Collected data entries
=== Begin Enclosure ===

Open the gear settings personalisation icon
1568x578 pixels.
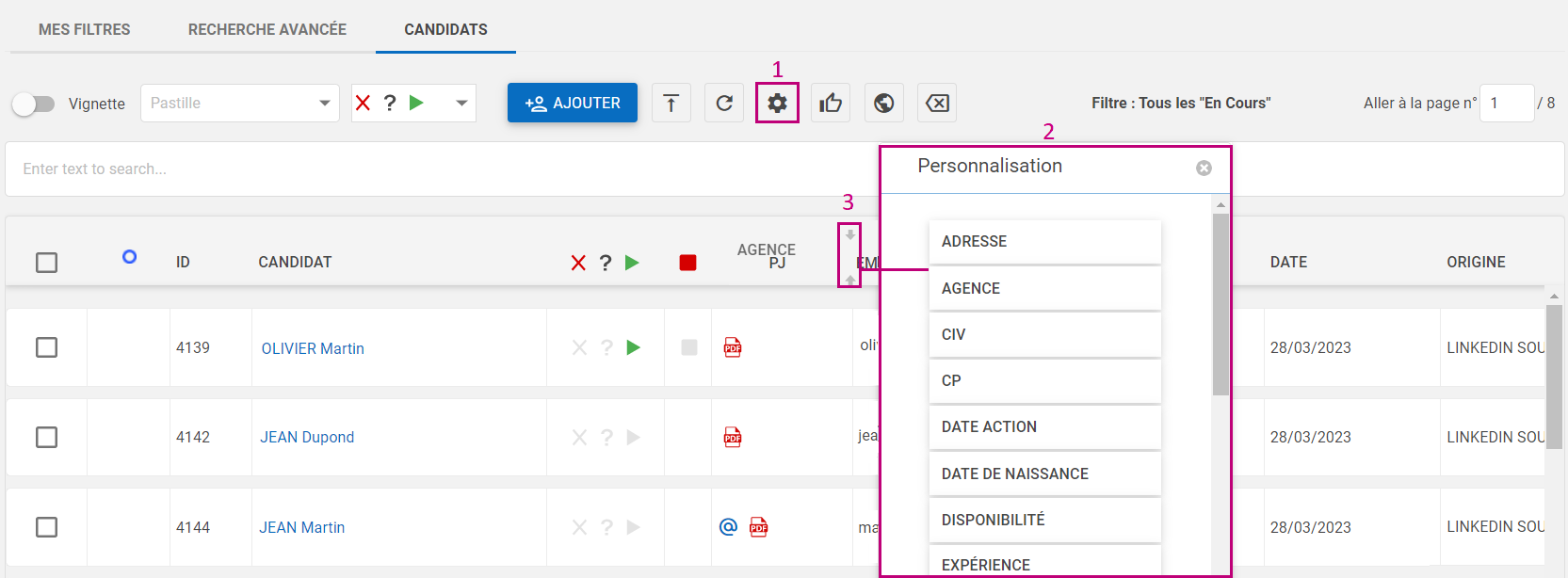[x=777, y=103]
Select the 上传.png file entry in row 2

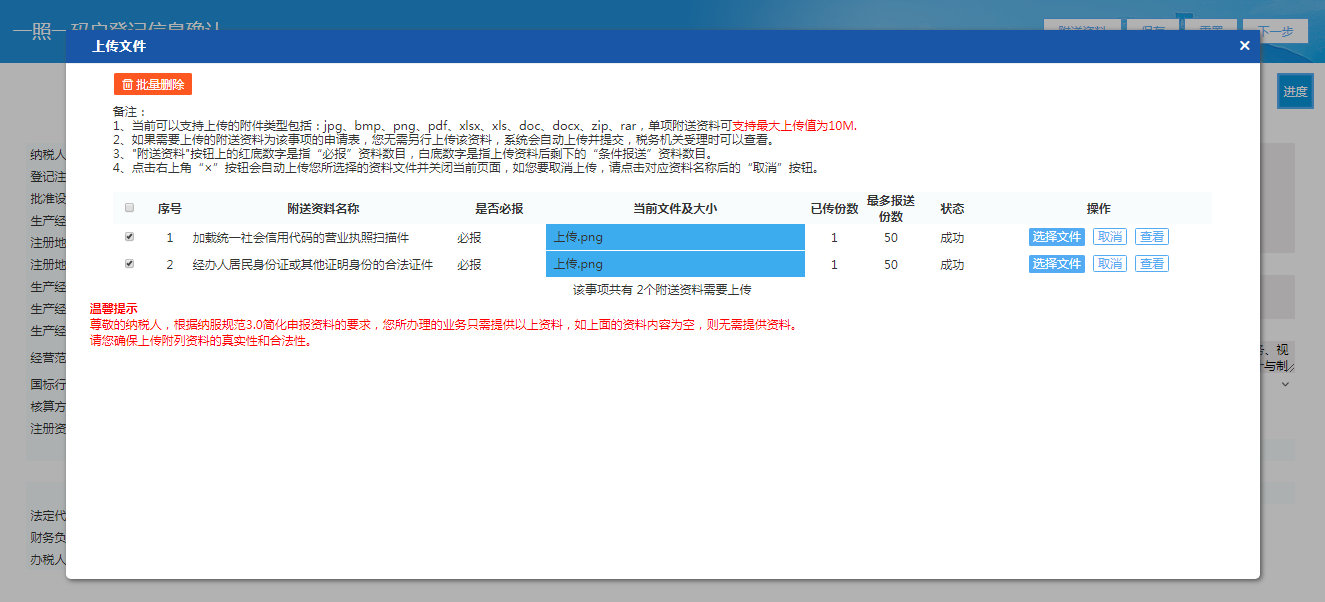click(675, 263)
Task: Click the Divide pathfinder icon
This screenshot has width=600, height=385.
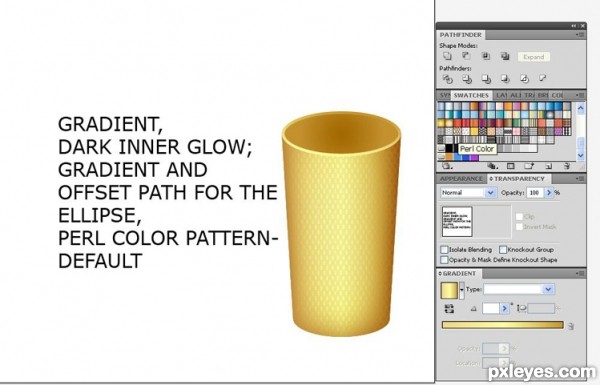Action: click(x=447, y=79)
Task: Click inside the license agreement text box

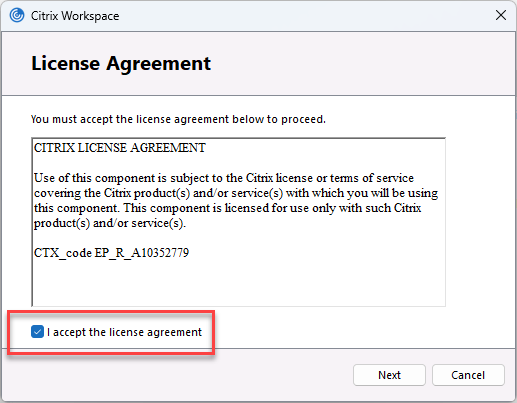Action: 239,222
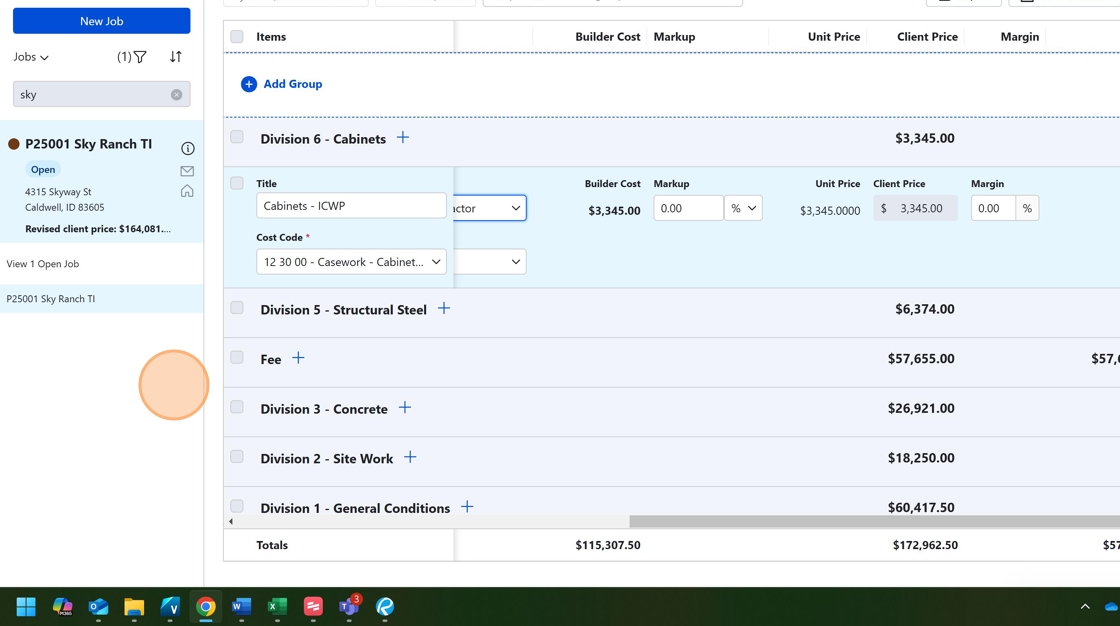This screenshot has height=626, width=1120.
Task: Click the house icon under job card
Action: click(x=187, y=191)
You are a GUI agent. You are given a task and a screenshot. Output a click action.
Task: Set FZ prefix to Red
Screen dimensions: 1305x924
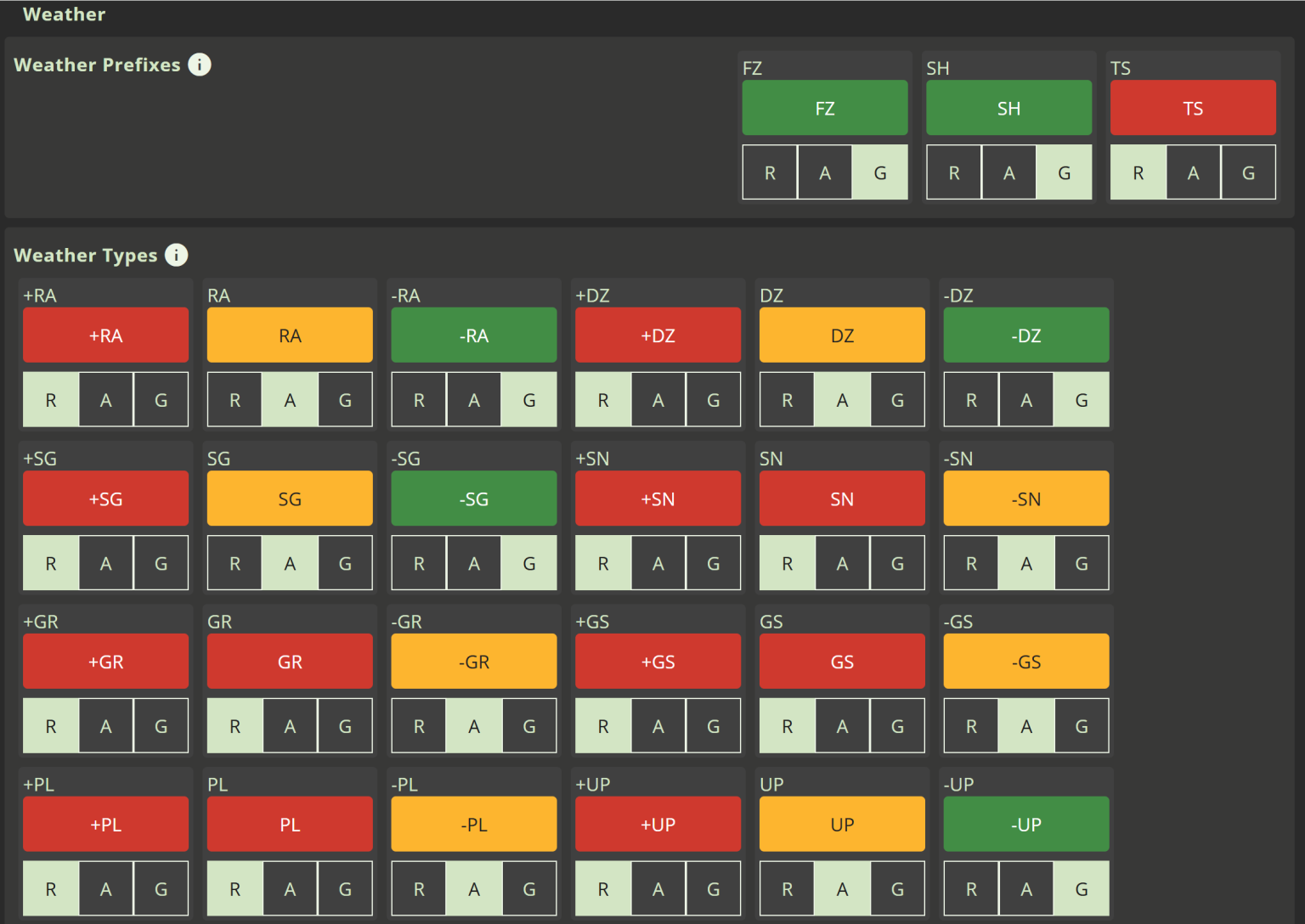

=== End Enclosure ===

Exercise goal: Every record must be copied exactly, with the pictures left out.

Task answer:
Open the gear settings personalisation icon
1568x578 pixels.
[x=777, y=103]
Select the 上传.png file entry in row 2

click(675, 263)
Task: Click the Divide pathfinder icon
This screenshot has width=600, height=385.
Action: click(x=447, y=79)
Task: Click inside the license agreement text box

Action: 239,222
This screenshot has height=626, width=1120.
Task: Click the house icon under job card
Action: click(x=187, y=191)
You are a GUI agent. You are given a task and a screenshot. Output a click action.
Task: Set FZ prefix to Red
Screen dimensions: 1305x924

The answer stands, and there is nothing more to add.